GREAT MINDS HAVE PURPOSE, LITTLE MINDS HAVE WISHES



The girls retired to their dormitory after a hectic day. The peaceful school became a den of vicious attack as rebels charged in to rape, brutally wound and abduct innocent girls to the bush as their wives. I could have been one of them. To say the least, I come from Northern Uganda, a region that hardly knew peace for the past 2 decades until recently due to instability caused by a rebel group known as the Lord’s Resistance Army under the leadership of Joseph Kony, a self imposed spiritual leader from Northern Uganda who had been fighting against the incumbent president’s rule and immensely tortured his own people, destabilizing and wounding many. In due course, my parents moved to neighboring country Kenya when I was roughly 2 years old. As I grew up, I listened to their gruesome tales about the war, which awakened my curiosity and developed my personal vision to fight against injustice on girls and women by the pen and paper.



Since electronic media was not so detailed on reporting stories about Northern Uganda in Kenya possibly due to proximity, dad always found a way of coming back home with Ugandan newspapers and safely kept them for future reference. By reading them, I developed a writing passion. At a tender age, I begun listening to people’s experiences, watched so many documentaries and noted them down while memorizing dad’s newspaper sayings and did so well in English composition papers and debate competitions in junior and high school.
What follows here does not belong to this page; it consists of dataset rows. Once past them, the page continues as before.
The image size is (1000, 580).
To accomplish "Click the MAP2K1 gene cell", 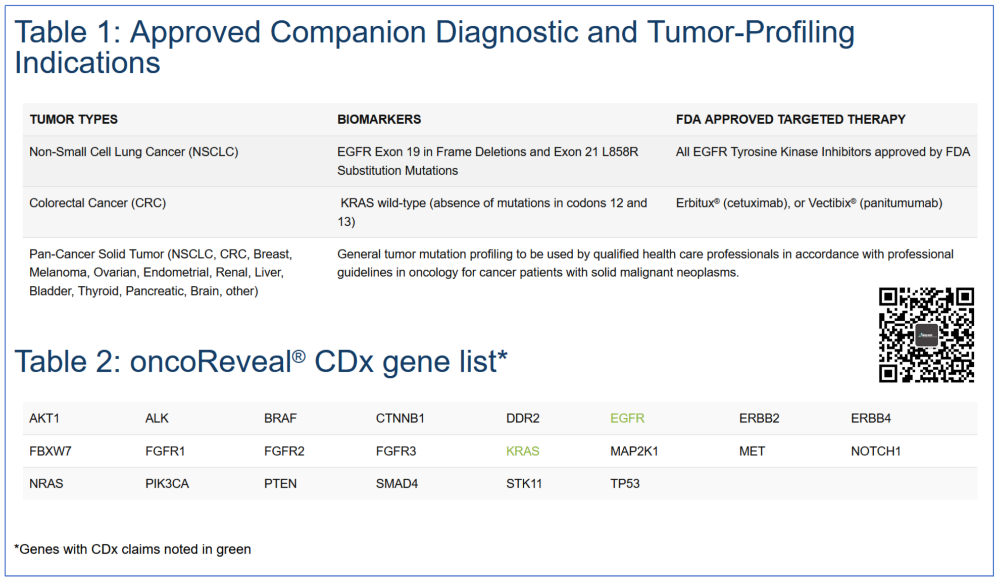I will (x=634, y=451).
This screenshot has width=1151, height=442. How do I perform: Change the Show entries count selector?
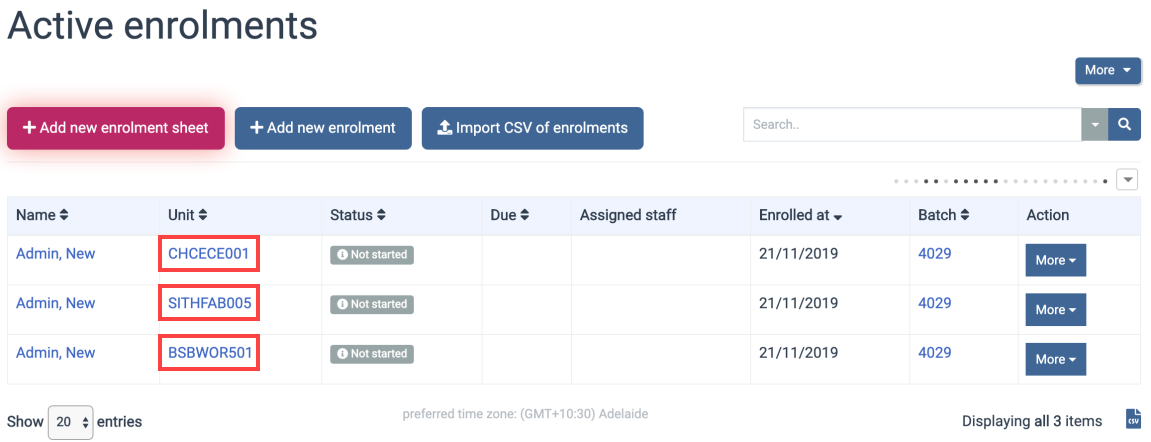click(x=71, y=422)
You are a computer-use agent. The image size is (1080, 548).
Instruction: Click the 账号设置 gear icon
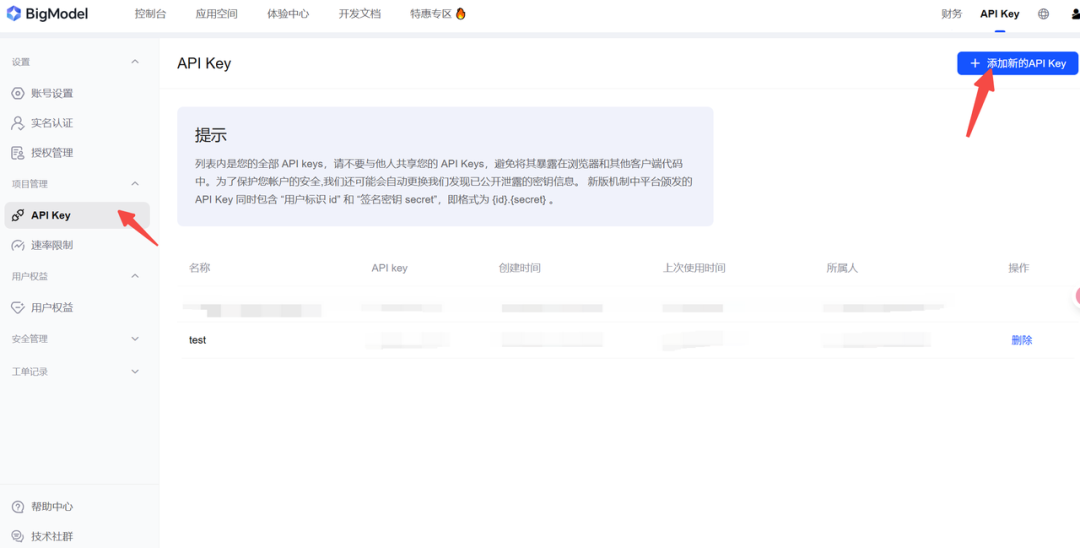pyautogui.click(x=18, y=93)
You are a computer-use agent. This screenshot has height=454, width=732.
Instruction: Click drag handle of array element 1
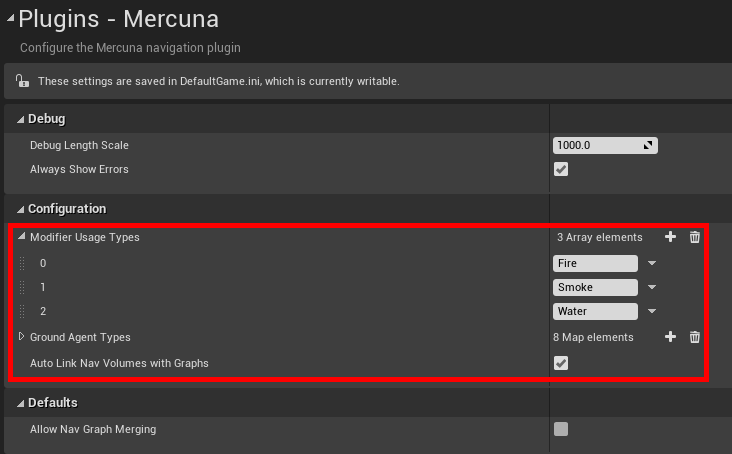(22, 288)
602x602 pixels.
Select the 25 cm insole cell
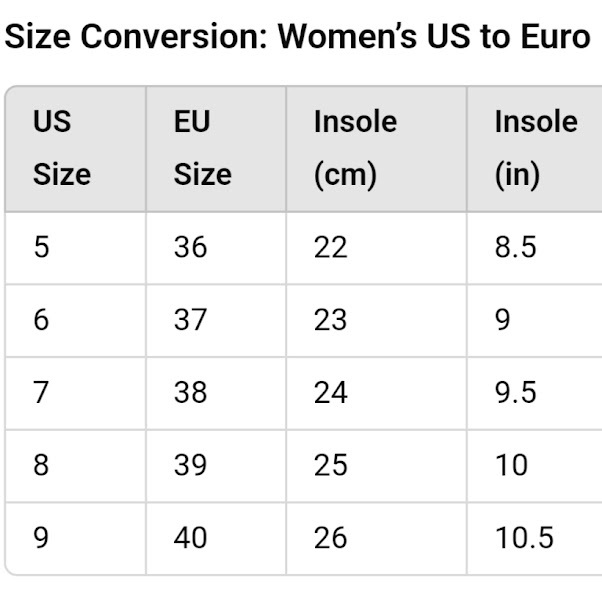(330, 465)
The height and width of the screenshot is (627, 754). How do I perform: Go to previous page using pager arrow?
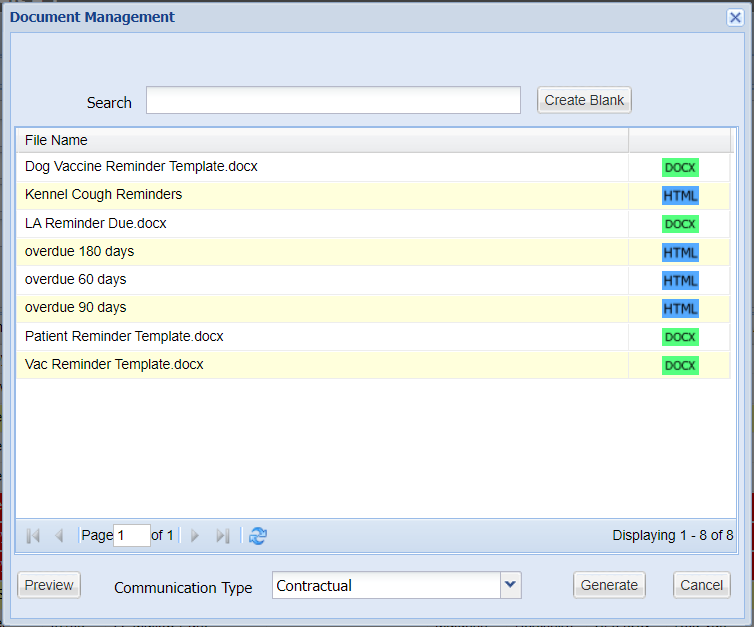(59, 536)
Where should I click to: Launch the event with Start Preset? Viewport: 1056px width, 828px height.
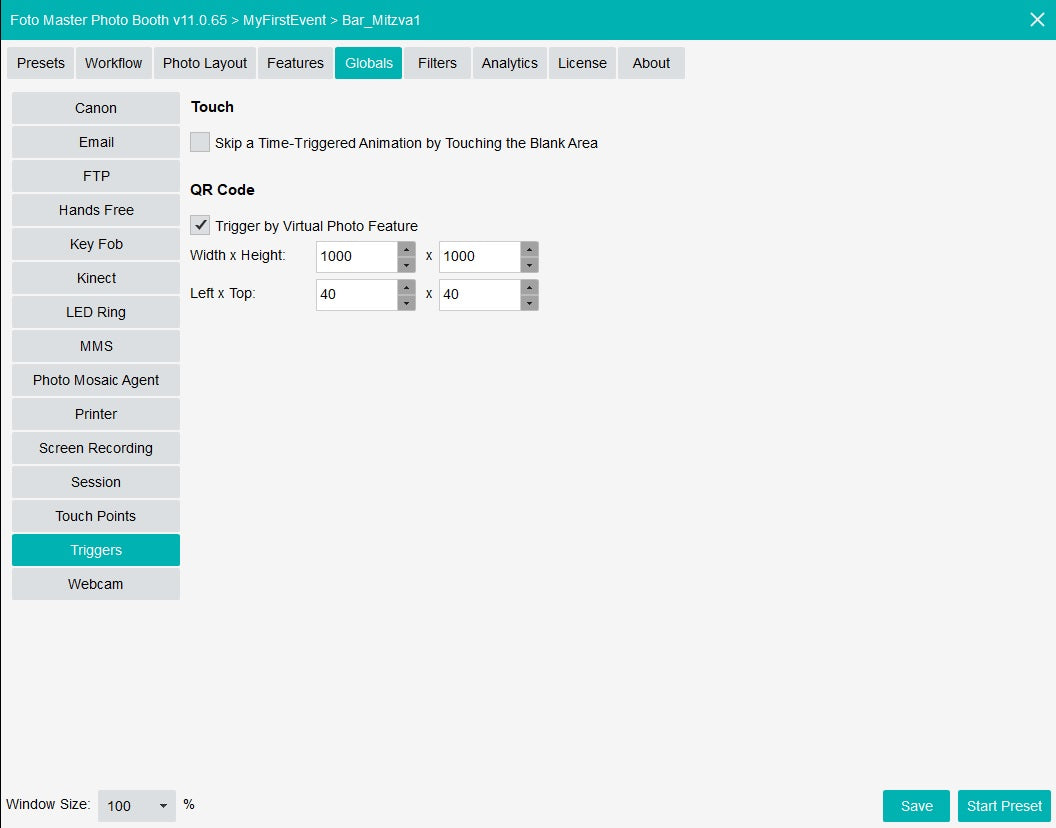[1004, 806]

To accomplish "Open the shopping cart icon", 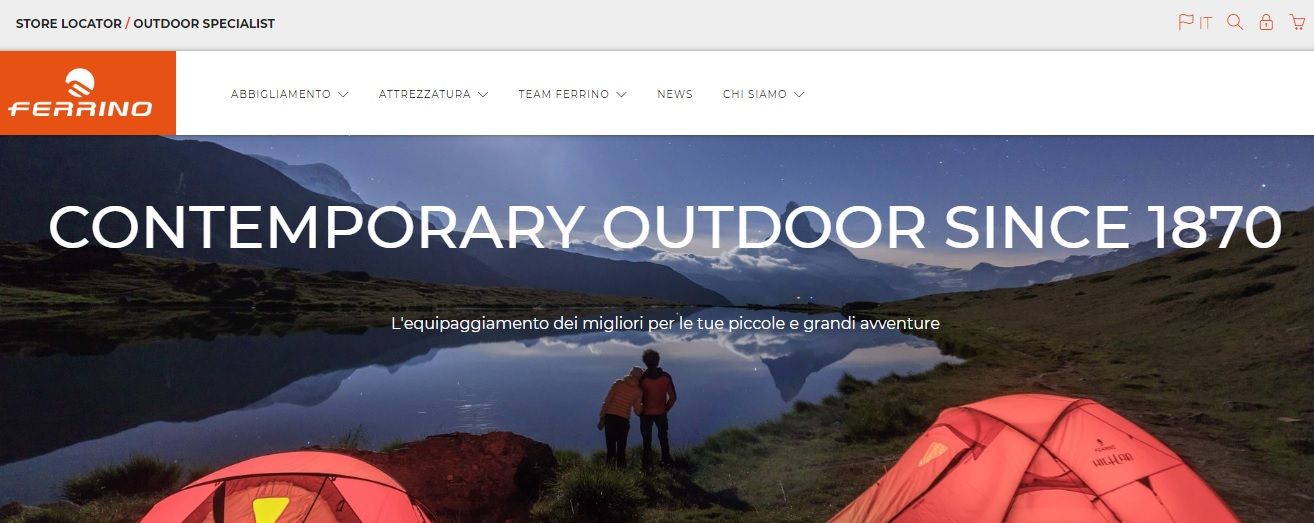I will point(1297,22).
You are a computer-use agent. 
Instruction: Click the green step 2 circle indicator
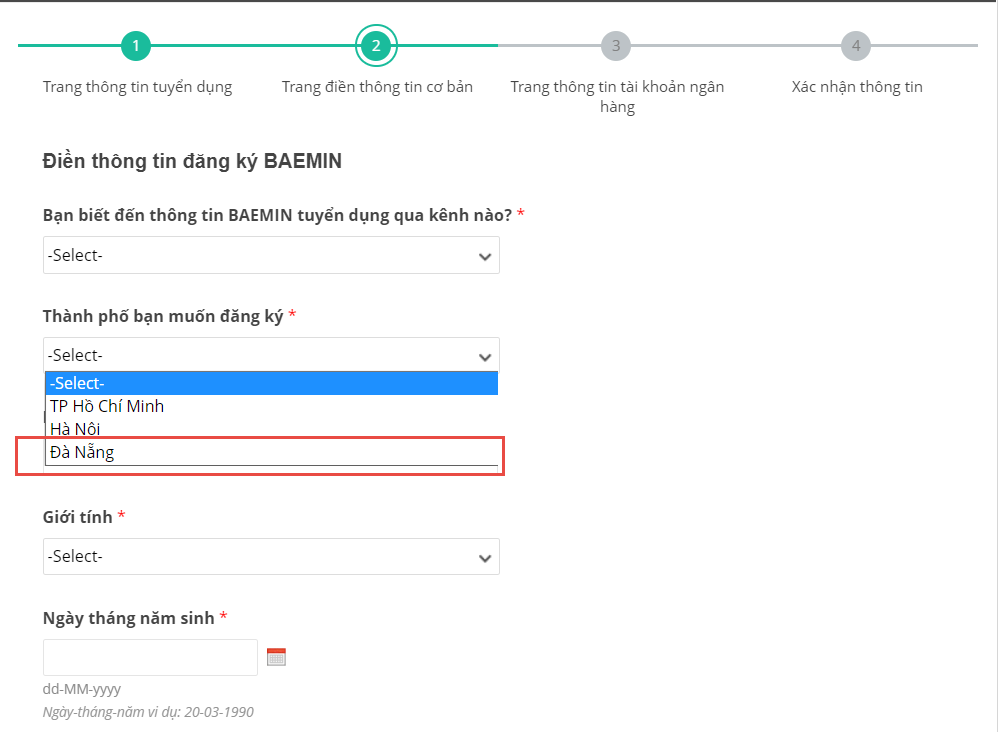click(376, 46)
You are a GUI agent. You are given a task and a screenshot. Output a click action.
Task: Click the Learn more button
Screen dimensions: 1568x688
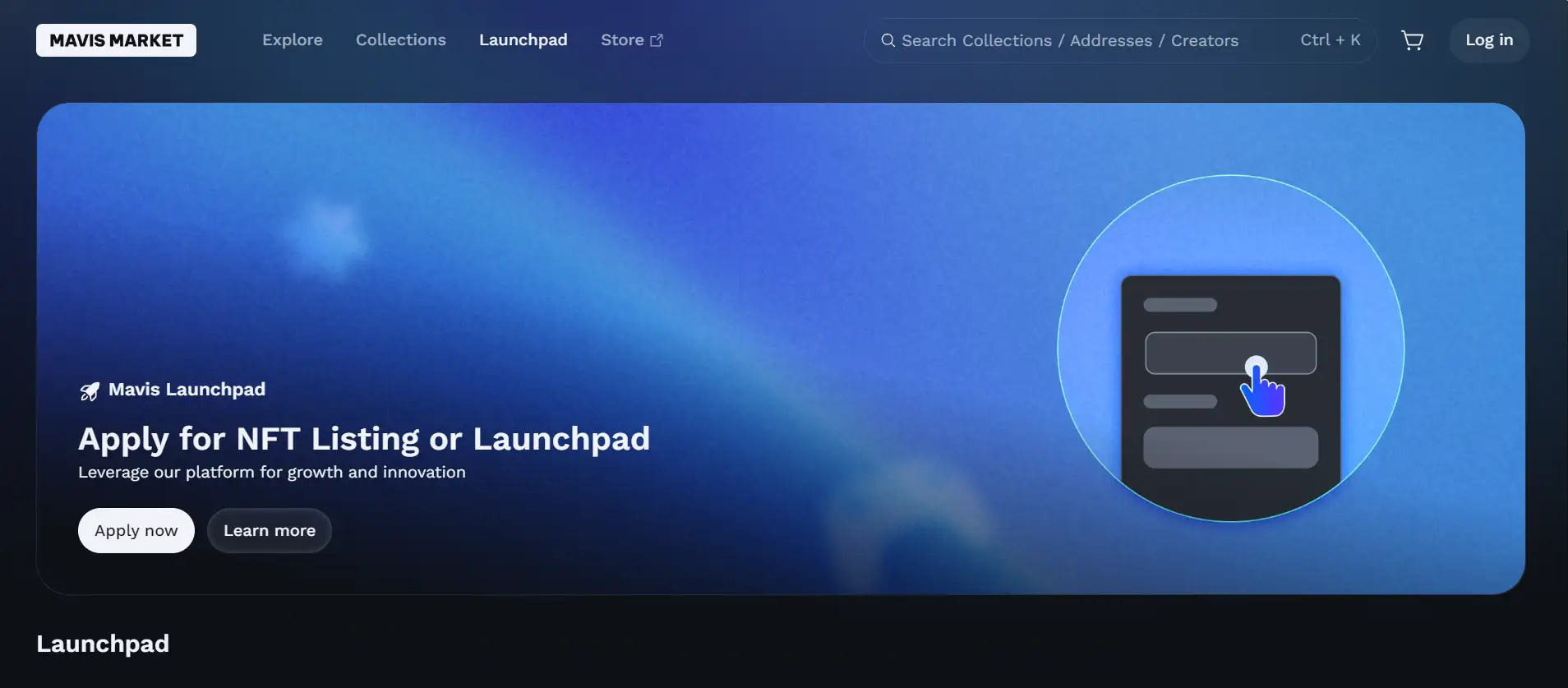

I spent most of my time in front of the mirror holding a tissue roll as my microphone simulating reporters or rehearsing in front of my family and this helped boost my public speaking skills, self esteem and confidence that spread from home to school and the community, landing me an opportunity to host a youth talk show on a community radio during vacation which later on transgressed to working with a DSTV lifestyle show and various companies for a while before joining university.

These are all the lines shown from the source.